Hakim Mulyono Ungkap Dissenting Opinion dalam Kasus Korupsi Minyak Mentah Pertamina

LintasWarganet.com – 13 Mei 2026 | Hakim Anggota IV Mulyono Dwi Putranto pada sidang terbaru mengemukakan pendapat berbeda (dissenting opinion) terkait kasus dugaan korupsi dalam pengadaan minyak mentah oleh Pertamina. Pendapat ini menandai adanya perbedaan interpretasi hukum di antara anggota majelis hakim yang menangani perkara tersebut.

Kasus ini melibatkan sejumlah pejabat tinggi dan eksekutif Pertamina yang diduga menerima gratifikasi serta memanipulasi proses lelang minyak mentah. Penyidikan telah mengungkap alur transaksi yang dinilai merugikan keuangan negara, dengan nilai kerugian yang mencapai ratusan miliar rupiah.

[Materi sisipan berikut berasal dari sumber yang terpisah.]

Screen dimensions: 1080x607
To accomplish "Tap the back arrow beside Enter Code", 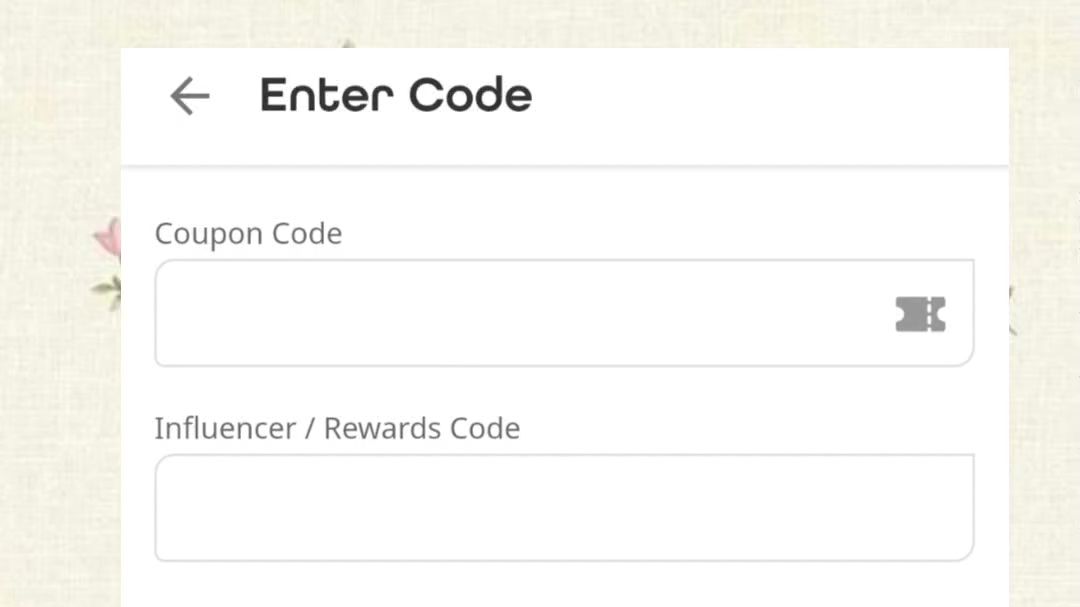I will (x=189, y=97).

Berikut poin-poin penting yang menjadi sorotan dalam dissenting opinion Hakim Mulyono:

  • Penafsiran Undang-Undang KPK: Hakim Mulyono menilai bahwa beberapa pasal yang dijadikan dasar dakwaan tidak sepenuhnya memenuhi unsur-unsur tindak pidana korupsi sebagaimana diatur dalam UU KPK.
  • Keterlibatan Pihak Ketiga: Ia berargumen bahwa bukti yang mengaitkan pihak ketiga dengan pejabat Pertamina belum cukup kuat untuk menegaskan adanya kolusi.
  • Prosedur Pengadaan: Menurutnya, prosedur lelang yang dipertanyakan masih berada dalam kerangka kebijakan internal perusahaan dan belum terbukti melanggar regulasi publik.

Pendapat berbeda ini memicu perdebatan di kalangan ahli hukum dan aktivis anti‑korupsi. Beberapa pihak menilai bahwa dissenting opinion dapat memperlambat proses penyelesaian kasus, sementara yang lain menganggapnya penting untuk memastikan keadilan dan kepastian hukum.

Majelis hakim akan melanjutkan diskusi pada sidang berikutnya, dengan harapan dapat mencapai keputusan yang konsisten dan dapat dipertanggungjawabkan secara hukum.